Hi Chris,
I'm not sure what other types of matrices you're looking at, but if
the matrices are similar to the ones you posted, then one typical
approach is to evaluate the matrices at a number of points, take the
determinant, and then rebuild the determinant from that data. This
work well if you have a good degree bound on the entries since it
reduces the number of determinants you have to take. Here is a (very)

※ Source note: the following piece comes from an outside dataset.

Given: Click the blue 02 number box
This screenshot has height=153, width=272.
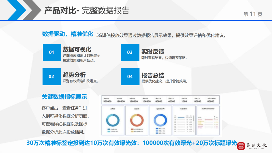Looking at the screenshot, I should (52, 77).
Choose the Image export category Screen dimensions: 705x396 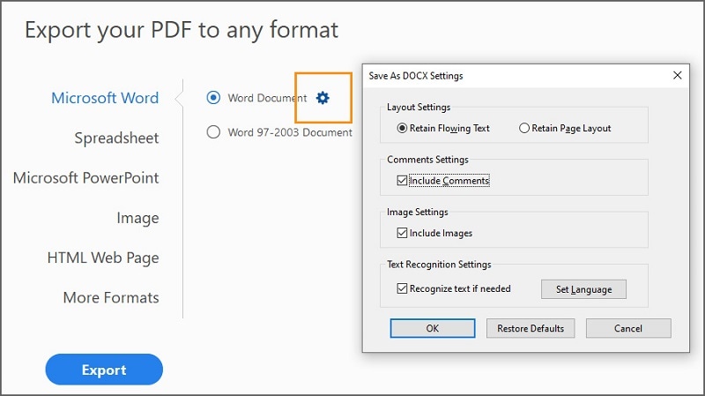pyautogui.click(x=137, y=218)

rough function that does this:
def poly_det(m, degree_bound):
#Get a bunch of points to evaluate the determinant at
points = range(degree_bound+1)
n = len(points)
#Evaluate the matrix at a number of points and compute
#the determinant
evaluations = [m.apply_map(lambda x: x(p)).det() for p in points]
#Rebuild the polynomial determinant
det_matrix = matrix( [[p^i for i in range(n)] for p in points] )

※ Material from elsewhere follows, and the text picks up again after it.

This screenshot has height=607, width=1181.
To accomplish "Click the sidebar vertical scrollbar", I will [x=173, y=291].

coefficients = det_matrix.solve_right(vector(evaluations))
#Return the polynomial
R = PolynomialRing(QQ, 't')
return R(list(coefficients))
Then, on my machine:
sage: C = graphs.CycleGraph(9)
sage: m = t - C.am()
sage: %time m.det()
t^9 - 9*t^7 + 27*t^5 - 30*t^3 + 9*t - 2
CPU time: 24.74 s, Wall time: 25.81 s
sage: %time poly_det(m, len(C))
t^9 - 9*t^7 + 27*t^5 - 30*t^3 + 9*t - 2
CPU time: 0.06 s, Wall time: 0.06 s
With this approach all of the "hard" linear algebra ends up being done
with fast integer linear algebra: QQ[t] -> QQ -> ZZ.